Work to complete – Only lines that contain the word "height" are to be returned from the data below.

Data for review –
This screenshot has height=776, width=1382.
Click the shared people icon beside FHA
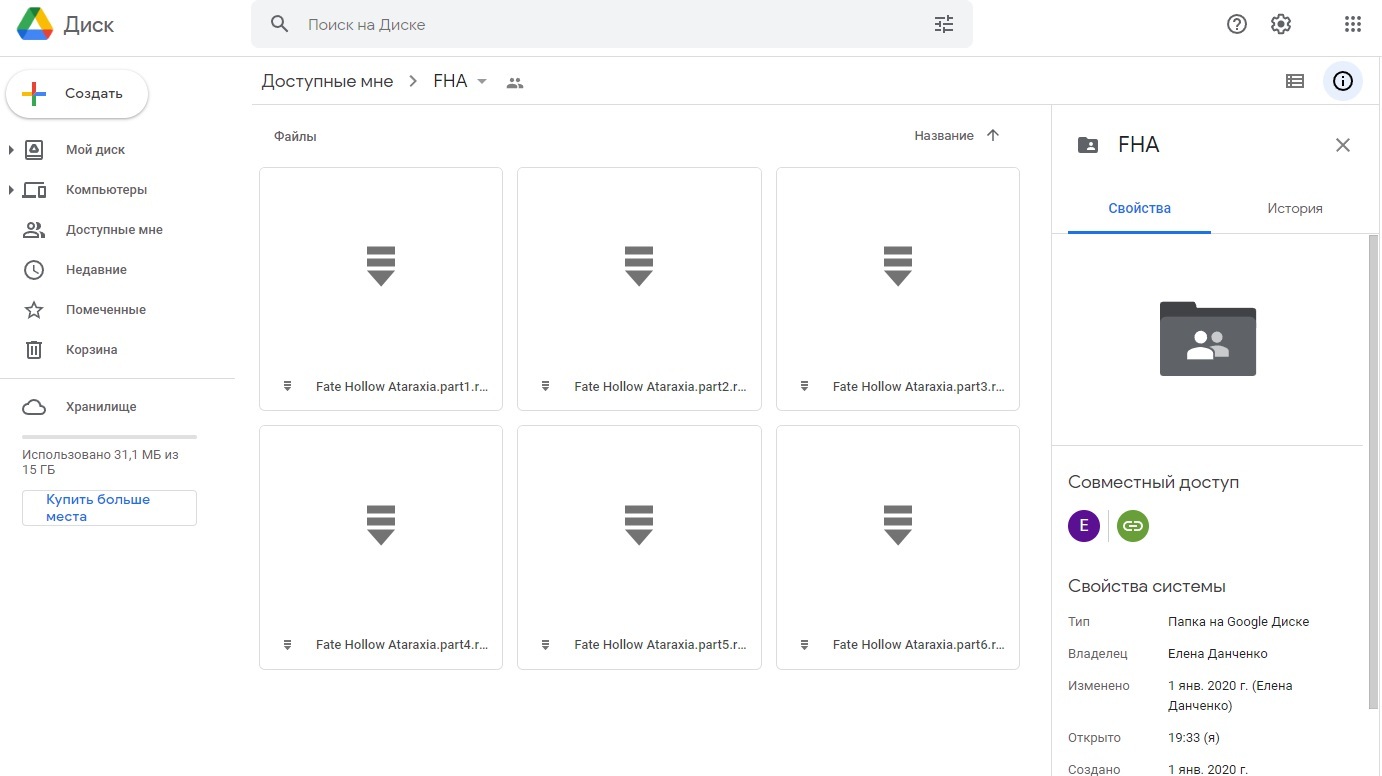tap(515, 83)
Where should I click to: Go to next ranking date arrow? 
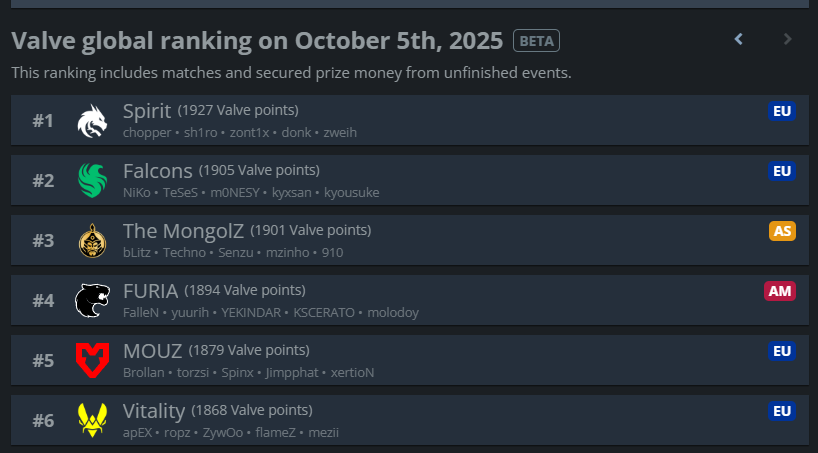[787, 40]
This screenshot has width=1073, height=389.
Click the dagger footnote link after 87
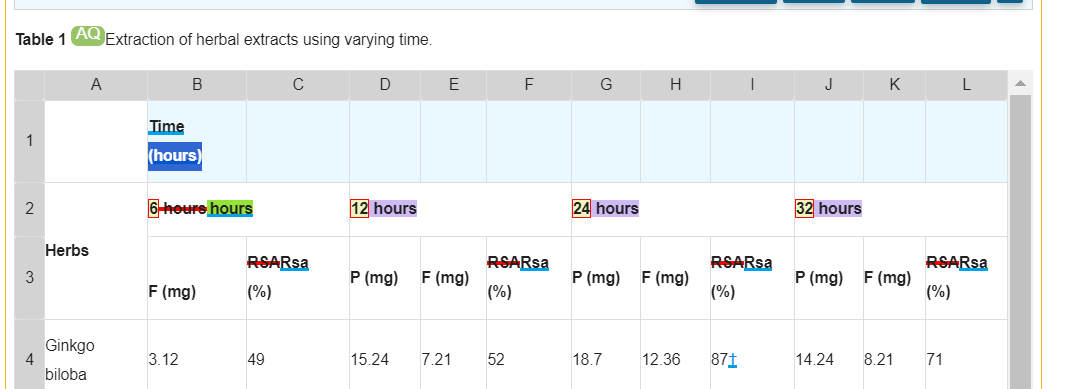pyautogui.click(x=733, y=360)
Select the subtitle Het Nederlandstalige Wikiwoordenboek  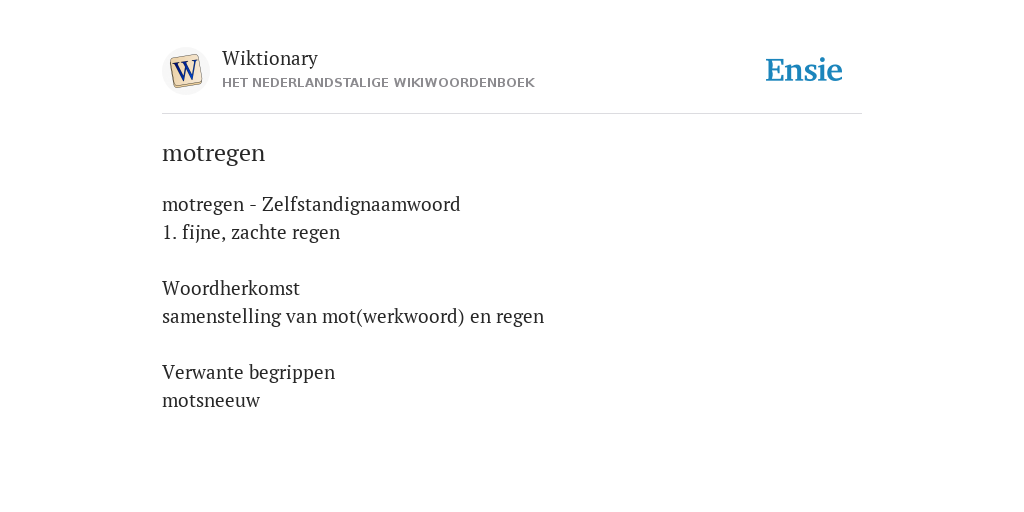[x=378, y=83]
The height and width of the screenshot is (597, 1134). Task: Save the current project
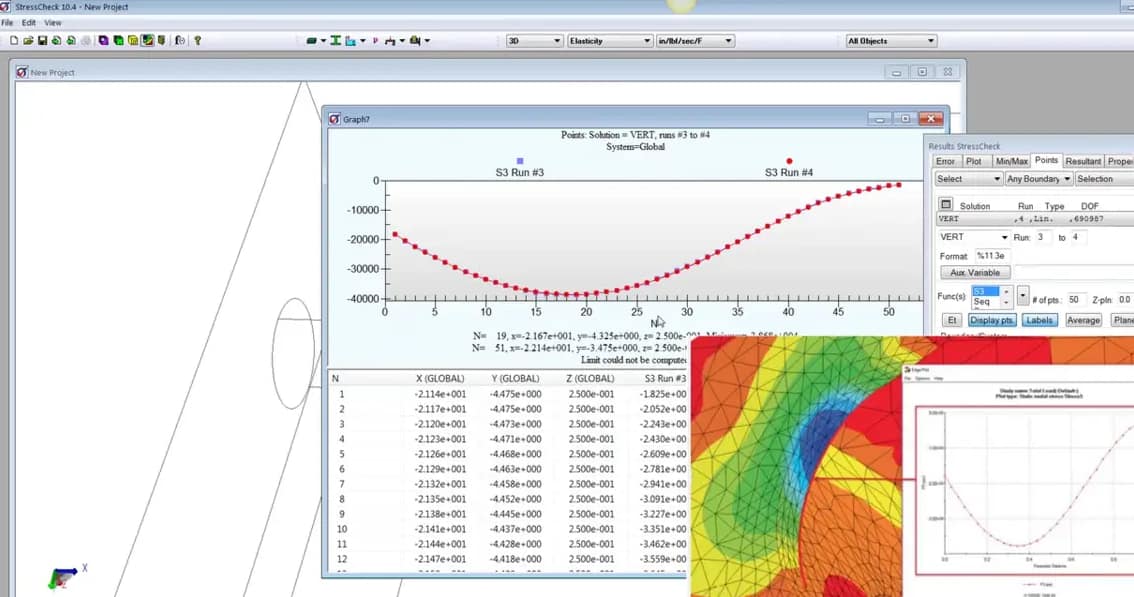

Response to the exercise –
This screenshot has height=776, width=1382.
This screenshot has width=1073, height=389.
The height and width of the screenshot is (597, 1134). Task: Save the current project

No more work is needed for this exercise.